Budget et loi sur le CO2
Lors de la session d’hiver, le parlement a délibéré sur le budget 2019. Un nouvel excédent de plus d’un milliard de francs est prévu. Parallèlement, le budget de la coopération au développement est nettement insuffisant. Malgré cette excellente situation financière, le parlement ne respecte pas plusieurs des objectifs qu’il s’est fixés. De plus, le Conseil national a laissé passer l’occasion de financer plus équitablement le changement climatique. Non seulement ces décisions sont en contradiction flagrante avec notre tradition humanitaire, mais en plus, elles ne répondent pas à l’intérêt bien compris de la Suisse.
Le parlement compte sur un excédent important du budget 2019 et, pour le plan de financement 2020-2022, sur une évolution positive de l’économie et des finances de la Confédération. On ne voit rien de tout cela dans le budget de la coopération au développement. Dans ce domaine, le parlement ne respecte pas ses propres objectifs:
Premièrement, par rapport au crédit-cadre du Message sur la coopération internationale 2017-2020, approuvé en 2016, le retrait financier se monte à près d’un milliard de francs.
Deuxièmement, l’objectif que le parlement s’est plusieurs fois fixé de consacrer 0,5% du PNB à la coopération au développement manque sa cible de près de 350 millions dans le budget 2019. Le Conseil national a refusé plusieurs demandes visant à adapter le budget en conséquence.
Troisièmement, on ne compense même pas les mesures d’économies des dernières années. Les fonds alloués à l’aide humanitaire et à la coopération internationale bilatérale sont en deçà de ceux de 2015 (de plus de 120 millions de francs).

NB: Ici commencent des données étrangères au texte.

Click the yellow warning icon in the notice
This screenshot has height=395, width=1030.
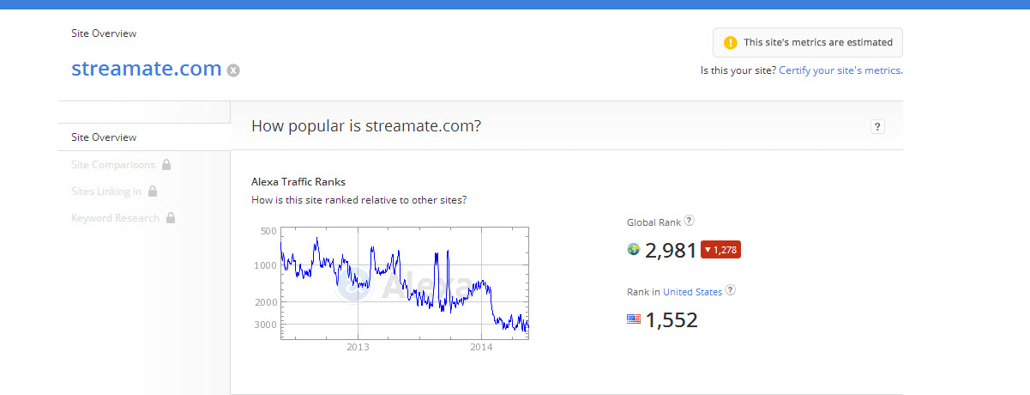[730, 42]
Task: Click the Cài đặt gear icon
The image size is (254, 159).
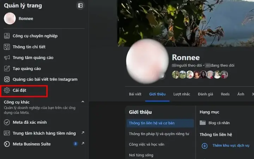Action: click(7, 90)
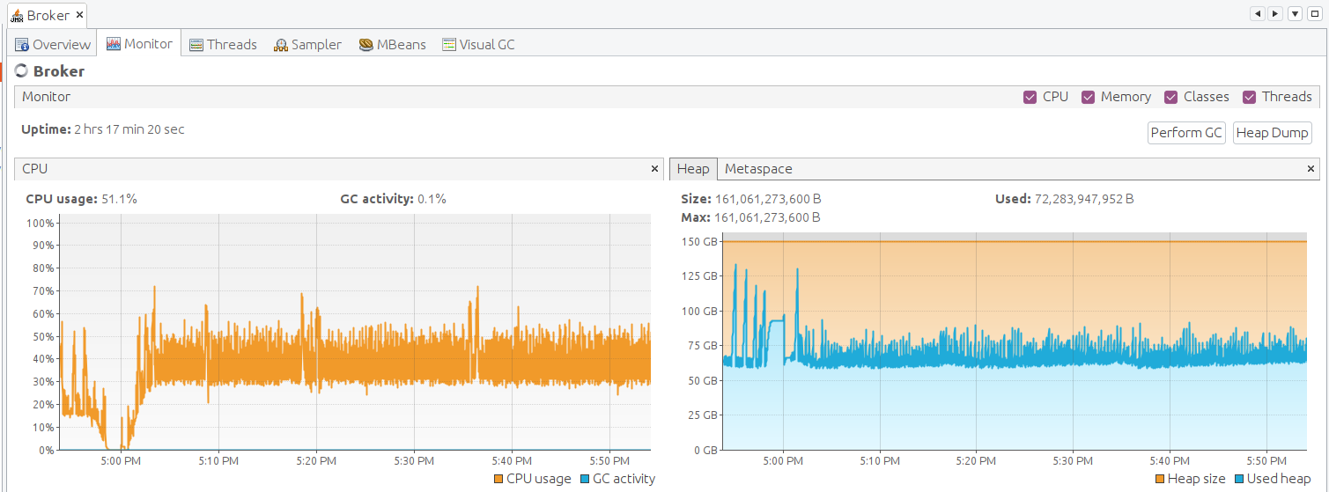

Des excédents se comptant en milliards aux dépens des plus pauvres, voilà en bref comment on conçoit le budget.
Une fois encore, le débat sur le budget s’appuie sur des chiffres qui n’ont rien à voir avec la coopération au développement. C’est ainsi que les sceptiques à propos de cette dernière ont à nouveau parlé du budget global du Département des affaires étrangères (DFAE) de 3,1 milliards de francs. Mais la coopération au développement bilatérale à long terme ne dispose que de 800 millions de francs, et l’aide humanitaire de 450 millions de francs. Même en comptant l’aide multilatérale et les contributions aux banques de développement, le budget du DFAE ne prévoit que 2 milliards de francs pour la coopération au développement.
A ces décisions budgétaires insuffisantes s’ajoute le fait que la loi sur le CO2, que le Conseil national a rejetée, ne prévoit aucune contribution de la Suisse au financement du climat, alors que le changement climatique provoque aujourd’hui déjà une nouvelle pauvreté et des mouvements migratoires importants. La Suisse est coresponsable du réchauffement climatique et, à ce titre, elle devrait aider les pays du Sud avec 1 milliard de francs par an au moins. Les interventions visant à se rapprocher un tant soit peu de cet objectif en taxant les billets d’avion ont été refusées au Conseil national. Maintenant que ce dernier a rejeté la loi lors de son vote final, il appartient au Conseil des Etats de se prononcer.
Caritas Suisse est déçue des résultats de la session d’hiver pour ce qui concerne la politique du développement. Non seulement il est honteux d’engranger des milliards d’excédent aux frais des plus pauvres de la planète et de refuser de prendre ses responsabilités climatiques, mais en plus, cette attitude irresponsable va clairement à l’encontre des intérêts bien compris du pays. Car on sait parfaitement que la sécurité, la prospérité et la qualité de vie d’un pays très intégré internationalement comme la Suisse dépendent des développements politiques, économiques et écologiques mondiaux.
L’auteur est responsable Politique et affaires publiques, Caritas Suisse.